/NYT-for-joint-entity-and-relation-extraction

A script to preprocessing NYT dataset for joint entity and relation extraction.

Primary LanguagePython

NYT-for-joint-entity-and-relation-extraction

A script to preprocess NYT dataset for joint entity and relation extraction.

The lack of reproducibility is an issue in science, particularly in machine learning. Recently, I am interested in joint entity and relation extraction and I have read nearly all the papers in the last 5 years about this topic. However, what confused me is that most of the models cannot be reproduced. The main reason is that they don't provide the full version of their datasets. In detail, while nearly all the models claim that they can address the multi-token entities problem, the datasets they released only have the annotation of the entity tail.

For nobody provides data preprocessing script for their joint entity and relation extraction models, I wrote this script.

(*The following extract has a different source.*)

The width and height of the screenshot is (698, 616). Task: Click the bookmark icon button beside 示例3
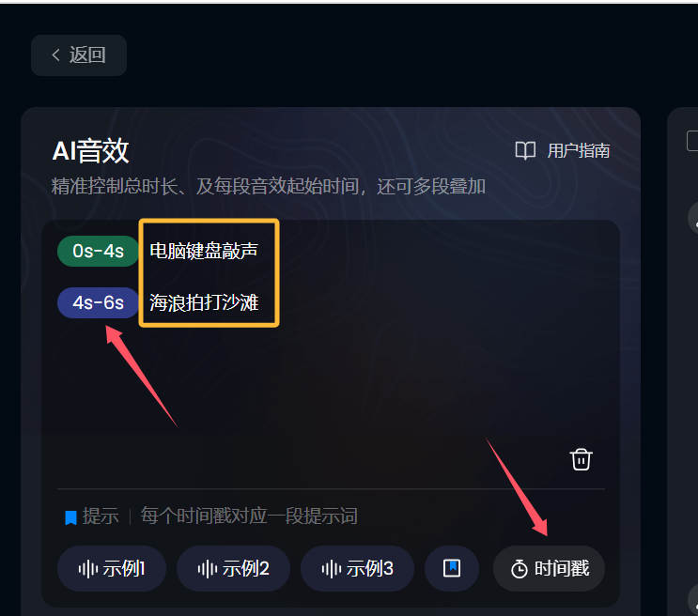(451, 568)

The origin NYT dataset for JERE I used is from CopyRE. I aligned it to the raw NYT distant supervised learning dataset released by USC-DS-RelationExtraction. Note that all the sentences in the origin dataset can be found in the raw NYT dataset. Therefore, no third-party annotation tool is needed.

How to Use

  1. Download the datasets Download the origin NYT dataset from here and decompress it under nyt/ Download the raw NYT distant supervised learning dataset from here and decompress it under nyt/

  2. Run the script

    python data_align.py

    The aligned data with full annotation will be under nyt/

    {"sent": ["Massachusetts", "ASTON", "MAGNA", "Great", "Barrington", ";", "also", "at", "Bard", "College", ",", "Annandale-on-Hudson", ",", "N.Y.", ",", "July", "1-Aug", "."], "rels": [{"e1s": 11, "e1e": 11, "e2s": 8, "e2e": 9, "r": 22}]}

    e1s: entity 1 start position e1e: entity 1 end position e2s: entity 2 start position e2e: entity 2 end position r: relationship between entity 1 and entity 2

Statistics

Train 56195
Valid 4999
Test 5000

We call for a unified evaluation settings to prevent mistakes. At least, we must use the same dataset. Hope my script helps.